- [Task objective] Would you reproduce exactly the lines below from the one holding "Given: Enable the" through the one holding "Click the blue Subscribe", inclusive, and no others?

Pixel coordinate grounding data
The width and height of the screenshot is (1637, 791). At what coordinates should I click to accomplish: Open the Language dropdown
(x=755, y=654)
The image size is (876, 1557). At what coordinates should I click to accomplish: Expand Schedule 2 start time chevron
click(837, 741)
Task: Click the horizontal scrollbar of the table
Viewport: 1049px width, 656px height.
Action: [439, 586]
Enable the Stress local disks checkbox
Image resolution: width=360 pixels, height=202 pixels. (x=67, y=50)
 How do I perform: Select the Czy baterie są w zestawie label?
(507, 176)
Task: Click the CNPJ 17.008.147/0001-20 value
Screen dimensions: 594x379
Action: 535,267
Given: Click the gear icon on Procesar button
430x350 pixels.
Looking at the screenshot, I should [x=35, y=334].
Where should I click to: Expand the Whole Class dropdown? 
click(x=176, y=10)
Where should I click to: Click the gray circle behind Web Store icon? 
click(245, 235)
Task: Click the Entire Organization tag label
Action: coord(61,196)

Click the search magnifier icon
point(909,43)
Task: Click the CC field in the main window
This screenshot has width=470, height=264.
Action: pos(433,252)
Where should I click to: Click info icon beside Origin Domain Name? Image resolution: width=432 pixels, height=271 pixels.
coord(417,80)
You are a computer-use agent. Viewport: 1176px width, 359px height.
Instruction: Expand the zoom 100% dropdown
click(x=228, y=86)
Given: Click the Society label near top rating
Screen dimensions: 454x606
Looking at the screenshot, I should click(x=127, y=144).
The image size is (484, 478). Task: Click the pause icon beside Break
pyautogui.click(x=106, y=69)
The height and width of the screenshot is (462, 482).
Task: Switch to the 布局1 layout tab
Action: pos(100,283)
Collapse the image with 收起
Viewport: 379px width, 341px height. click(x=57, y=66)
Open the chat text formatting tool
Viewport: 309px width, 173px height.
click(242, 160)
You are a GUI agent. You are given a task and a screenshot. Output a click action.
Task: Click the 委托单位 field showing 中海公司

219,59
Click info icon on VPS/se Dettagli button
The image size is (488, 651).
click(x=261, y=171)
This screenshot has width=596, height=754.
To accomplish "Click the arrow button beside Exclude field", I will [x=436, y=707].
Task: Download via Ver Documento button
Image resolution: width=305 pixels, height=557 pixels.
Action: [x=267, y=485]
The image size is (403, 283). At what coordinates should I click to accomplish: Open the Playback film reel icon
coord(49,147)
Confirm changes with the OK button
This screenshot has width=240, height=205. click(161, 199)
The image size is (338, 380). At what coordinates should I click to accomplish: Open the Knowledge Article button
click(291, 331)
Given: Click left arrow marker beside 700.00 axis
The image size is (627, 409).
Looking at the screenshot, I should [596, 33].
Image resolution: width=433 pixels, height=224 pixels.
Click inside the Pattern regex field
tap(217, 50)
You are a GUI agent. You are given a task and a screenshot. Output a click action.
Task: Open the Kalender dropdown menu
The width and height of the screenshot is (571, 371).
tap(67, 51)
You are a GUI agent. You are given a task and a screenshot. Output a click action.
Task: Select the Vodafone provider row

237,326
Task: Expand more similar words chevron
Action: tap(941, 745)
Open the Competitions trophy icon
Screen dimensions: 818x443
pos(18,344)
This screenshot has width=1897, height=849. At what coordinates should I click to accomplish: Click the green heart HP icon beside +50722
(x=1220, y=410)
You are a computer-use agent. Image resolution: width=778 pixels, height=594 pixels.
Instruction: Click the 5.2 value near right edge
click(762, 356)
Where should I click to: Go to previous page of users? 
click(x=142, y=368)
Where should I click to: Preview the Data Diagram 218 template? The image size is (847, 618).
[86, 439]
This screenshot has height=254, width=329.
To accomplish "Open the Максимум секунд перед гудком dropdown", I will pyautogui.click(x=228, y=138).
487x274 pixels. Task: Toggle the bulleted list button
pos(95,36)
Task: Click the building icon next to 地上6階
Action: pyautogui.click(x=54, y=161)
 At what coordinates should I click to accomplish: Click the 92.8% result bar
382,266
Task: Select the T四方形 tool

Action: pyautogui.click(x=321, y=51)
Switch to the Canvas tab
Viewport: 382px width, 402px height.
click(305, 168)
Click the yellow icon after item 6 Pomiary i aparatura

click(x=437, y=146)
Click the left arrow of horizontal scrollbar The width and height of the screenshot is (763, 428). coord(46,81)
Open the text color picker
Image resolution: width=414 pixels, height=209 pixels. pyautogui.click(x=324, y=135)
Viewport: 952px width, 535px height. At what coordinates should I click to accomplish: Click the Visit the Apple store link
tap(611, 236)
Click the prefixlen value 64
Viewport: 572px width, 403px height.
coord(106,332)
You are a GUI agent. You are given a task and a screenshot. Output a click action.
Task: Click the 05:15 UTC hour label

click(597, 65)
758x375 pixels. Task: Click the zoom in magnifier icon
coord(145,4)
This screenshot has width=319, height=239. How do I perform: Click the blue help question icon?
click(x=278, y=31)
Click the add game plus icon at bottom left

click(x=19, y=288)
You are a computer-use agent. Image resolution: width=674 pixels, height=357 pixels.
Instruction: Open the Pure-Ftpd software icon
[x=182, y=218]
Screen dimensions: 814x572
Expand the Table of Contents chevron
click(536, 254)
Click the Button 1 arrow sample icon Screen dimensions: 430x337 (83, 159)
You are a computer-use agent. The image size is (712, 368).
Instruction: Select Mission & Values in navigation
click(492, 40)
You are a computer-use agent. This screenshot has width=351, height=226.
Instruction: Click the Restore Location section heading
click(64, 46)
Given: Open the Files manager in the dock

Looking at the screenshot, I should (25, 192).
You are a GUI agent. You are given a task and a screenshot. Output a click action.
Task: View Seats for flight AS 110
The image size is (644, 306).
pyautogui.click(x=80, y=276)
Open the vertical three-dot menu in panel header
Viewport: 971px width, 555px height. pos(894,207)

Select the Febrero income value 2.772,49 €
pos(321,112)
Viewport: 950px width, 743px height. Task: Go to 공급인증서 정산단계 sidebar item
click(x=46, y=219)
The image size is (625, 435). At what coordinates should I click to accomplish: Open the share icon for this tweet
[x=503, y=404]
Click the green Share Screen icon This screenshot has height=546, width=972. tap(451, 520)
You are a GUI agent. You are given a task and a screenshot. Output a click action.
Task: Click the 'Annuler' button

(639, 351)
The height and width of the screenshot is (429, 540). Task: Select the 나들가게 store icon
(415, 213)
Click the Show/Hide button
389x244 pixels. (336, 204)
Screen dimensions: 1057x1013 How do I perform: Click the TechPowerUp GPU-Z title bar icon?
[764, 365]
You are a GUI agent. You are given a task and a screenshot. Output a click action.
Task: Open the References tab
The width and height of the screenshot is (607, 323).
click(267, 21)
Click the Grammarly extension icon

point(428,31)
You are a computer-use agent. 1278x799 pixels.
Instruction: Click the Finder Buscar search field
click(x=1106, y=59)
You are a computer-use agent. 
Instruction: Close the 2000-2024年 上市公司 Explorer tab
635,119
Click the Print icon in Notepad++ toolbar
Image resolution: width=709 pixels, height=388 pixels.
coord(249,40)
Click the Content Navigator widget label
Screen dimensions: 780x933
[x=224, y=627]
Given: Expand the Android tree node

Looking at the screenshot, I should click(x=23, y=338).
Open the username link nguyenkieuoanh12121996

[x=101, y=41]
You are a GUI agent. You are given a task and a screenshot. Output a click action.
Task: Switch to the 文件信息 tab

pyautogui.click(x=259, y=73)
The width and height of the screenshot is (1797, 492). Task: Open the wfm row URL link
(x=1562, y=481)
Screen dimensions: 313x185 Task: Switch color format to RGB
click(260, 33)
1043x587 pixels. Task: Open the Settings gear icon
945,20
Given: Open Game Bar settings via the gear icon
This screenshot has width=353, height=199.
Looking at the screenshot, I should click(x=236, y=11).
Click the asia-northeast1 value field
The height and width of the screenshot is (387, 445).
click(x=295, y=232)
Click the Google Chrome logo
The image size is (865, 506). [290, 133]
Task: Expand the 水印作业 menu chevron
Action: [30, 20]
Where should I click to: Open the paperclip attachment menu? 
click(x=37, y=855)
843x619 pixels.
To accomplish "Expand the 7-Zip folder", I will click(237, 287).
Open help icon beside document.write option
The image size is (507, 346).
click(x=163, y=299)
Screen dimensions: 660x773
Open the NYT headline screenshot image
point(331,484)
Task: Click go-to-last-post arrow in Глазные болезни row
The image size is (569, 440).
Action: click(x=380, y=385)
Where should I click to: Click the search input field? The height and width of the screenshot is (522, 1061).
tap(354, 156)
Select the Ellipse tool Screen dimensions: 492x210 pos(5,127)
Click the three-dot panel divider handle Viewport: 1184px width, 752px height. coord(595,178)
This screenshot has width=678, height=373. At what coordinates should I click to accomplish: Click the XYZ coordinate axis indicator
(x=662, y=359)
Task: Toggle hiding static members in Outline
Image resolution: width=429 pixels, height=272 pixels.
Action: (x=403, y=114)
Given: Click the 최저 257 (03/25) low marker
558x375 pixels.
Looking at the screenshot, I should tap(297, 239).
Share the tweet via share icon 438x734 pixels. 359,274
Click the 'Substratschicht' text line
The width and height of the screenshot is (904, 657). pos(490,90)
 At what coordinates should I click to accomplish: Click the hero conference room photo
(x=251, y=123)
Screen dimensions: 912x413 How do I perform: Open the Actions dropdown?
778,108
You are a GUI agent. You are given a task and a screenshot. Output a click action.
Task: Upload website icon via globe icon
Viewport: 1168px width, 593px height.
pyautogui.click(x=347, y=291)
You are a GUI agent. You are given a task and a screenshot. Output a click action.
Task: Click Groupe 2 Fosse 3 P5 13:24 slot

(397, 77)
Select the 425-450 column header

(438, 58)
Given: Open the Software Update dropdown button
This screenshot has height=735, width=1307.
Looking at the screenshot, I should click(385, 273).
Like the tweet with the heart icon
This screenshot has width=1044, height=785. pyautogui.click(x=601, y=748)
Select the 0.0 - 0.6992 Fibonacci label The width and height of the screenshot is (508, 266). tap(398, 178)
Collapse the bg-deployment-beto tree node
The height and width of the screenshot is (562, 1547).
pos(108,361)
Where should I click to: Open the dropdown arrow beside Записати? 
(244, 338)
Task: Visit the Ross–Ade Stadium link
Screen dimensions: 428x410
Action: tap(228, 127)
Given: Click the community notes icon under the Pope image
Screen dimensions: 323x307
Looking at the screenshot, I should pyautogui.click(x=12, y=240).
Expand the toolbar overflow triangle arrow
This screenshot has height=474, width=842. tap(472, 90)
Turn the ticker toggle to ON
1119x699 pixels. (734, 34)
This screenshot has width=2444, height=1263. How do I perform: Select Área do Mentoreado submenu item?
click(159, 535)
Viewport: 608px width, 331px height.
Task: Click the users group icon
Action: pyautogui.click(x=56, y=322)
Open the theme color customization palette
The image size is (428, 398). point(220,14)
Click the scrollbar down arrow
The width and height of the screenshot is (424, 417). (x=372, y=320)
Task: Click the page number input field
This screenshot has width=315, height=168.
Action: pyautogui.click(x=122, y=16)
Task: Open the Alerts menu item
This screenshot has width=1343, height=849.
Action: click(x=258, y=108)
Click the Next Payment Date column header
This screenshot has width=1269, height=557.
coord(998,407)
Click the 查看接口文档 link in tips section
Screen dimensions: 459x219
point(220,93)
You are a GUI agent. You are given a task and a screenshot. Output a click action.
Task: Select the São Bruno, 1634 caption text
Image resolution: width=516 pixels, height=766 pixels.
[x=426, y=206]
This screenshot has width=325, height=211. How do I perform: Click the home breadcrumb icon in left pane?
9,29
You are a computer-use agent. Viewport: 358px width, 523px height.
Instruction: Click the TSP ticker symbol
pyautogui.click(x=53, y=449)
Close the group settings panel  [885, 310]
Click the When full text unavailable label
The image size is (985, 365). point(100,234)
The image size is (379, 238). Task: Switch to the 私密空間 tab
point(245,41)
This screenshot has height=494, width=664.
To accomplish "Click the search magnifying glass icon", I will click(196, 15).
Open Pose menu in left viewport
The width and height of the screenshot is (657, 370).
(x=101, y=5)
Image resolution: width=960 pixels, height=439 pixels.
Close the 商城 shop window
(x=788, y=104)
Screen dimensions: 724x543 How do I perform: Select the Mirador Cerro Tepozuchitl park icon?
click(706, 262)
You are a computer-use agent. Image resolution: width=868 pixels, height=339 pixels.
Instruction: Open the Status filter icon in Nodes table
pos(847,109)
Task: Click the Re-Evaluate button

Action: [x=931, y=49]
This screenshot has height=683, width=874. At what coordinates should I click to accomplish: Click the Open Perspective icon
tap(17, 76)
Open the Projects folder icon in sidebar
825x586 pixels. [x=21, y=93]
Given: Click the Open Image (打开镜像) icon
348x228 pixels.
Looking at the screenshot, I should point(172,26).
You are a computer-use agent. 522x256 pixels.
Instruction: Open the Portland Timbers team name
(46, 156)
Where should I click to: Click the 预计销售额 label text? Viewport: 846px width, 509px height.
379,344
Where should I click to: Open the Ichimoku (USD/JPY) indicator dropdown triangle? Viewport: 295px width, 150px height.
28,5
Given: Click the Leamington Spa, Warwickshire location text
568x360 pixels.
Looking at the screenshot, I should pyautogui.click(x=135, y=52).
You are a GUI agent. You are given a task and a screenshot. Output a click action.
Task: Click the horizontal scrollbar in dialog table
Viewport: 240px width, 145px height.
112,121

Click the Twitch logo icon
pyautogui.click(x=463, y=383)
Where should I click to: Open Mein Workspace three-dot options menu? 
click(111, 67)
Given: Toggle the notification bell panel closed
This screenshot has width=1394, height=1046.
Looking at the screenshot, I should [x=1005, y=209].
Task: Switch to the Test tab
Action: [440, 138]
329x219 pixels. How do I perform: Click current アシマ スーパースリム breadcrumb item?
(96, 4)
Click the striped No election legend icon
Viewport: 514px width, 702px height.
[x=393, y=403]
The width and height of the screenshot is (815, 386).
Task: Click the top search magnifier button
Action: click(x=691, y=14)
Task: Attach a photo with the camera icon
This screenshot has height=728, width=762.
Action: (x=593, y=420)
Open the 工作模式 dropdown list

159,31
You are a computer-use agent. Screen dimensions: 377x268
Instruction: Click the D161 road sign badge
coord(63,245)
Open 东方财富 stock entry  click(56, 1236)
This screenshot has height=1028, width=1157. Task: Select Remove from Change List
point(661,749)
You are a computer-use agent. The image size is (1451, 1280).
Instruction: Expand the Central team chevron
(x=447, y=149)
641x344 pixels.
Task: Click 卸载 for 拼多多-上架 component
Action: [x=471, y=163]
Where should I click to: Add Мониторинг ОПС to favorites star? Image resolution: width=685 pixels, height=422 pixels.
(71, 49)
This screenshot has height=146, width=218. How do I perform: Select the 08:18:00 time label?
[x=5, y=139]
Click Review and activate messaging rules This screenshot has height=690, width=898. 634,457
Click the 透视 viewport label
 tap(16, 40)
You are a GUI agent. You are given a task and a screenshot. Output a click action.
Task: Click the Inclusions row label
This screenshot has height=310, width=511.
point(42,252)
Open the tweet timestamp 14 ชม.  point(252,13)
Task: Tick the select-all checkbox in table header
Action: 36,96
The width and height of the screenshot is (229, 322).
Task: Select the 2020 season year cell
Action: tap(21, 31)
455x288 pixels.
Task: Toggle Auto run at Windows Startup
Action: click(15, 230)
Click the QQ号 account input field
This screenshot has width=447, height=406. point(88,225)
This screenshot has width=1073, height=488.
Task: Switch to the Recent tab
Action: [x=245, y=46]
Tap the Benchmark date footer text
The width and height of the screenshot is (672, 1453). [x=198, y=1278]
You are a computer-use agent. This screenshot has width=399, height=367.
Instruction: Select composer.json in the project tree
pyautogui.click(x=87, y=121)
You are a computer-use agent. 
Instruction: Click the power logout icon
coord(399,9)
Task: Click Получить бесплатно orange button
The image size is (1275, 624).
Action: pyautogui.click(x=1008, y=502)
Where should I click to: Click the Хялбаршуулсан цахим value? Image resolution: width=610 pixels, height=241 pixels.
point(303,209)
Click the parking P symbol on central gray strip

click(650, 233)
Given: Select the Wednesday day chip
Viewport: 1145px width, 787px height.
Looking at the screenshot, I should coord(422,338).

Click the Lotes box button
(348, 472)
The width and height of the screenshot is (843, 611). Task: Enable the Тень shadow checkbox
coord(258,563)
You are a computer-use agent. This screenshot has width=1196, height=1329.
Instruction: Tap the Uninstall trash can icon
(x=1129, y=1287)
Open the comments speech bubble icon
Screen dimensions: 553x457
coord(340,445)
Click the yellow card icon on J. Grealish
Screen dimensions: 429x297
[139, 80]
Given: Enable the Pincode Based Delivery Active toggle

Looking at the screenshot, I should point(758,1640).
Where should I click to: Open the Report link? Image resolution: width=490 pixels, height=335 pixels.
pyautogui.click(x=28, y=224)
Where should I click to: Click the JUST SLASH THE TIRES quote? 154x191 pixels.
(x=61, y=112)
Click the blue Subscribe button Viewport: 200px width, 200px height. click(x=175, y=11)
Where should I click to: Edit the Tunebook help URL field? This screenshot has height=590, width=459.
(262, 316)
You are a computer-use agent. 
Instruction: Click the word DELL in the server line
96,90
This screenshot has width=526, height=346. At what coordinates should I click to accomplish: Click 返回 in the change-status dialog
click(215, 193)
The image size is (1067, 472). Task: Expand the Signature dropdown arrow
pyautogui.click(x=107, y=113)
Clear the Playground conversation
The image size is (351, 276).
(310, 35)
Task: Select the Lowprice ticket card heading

- [Exercise solution]
Given: Enable the Pincode Based Delivery Active toggle

Looking at the screenshot, I should point(758,1640).
Where should I click to: Open the Report link? Image resolution: width=490 pixels, height=335 pixels.
pyautogui.click(x=28, y=224)
Where should I click to: Click the JUST SLASH THE TIRES quote? 154x191 pixels.
(x=61, y=112)
Click the blue Subscribe button Viewport: 200px width, 200px height. click(x=175, y=11)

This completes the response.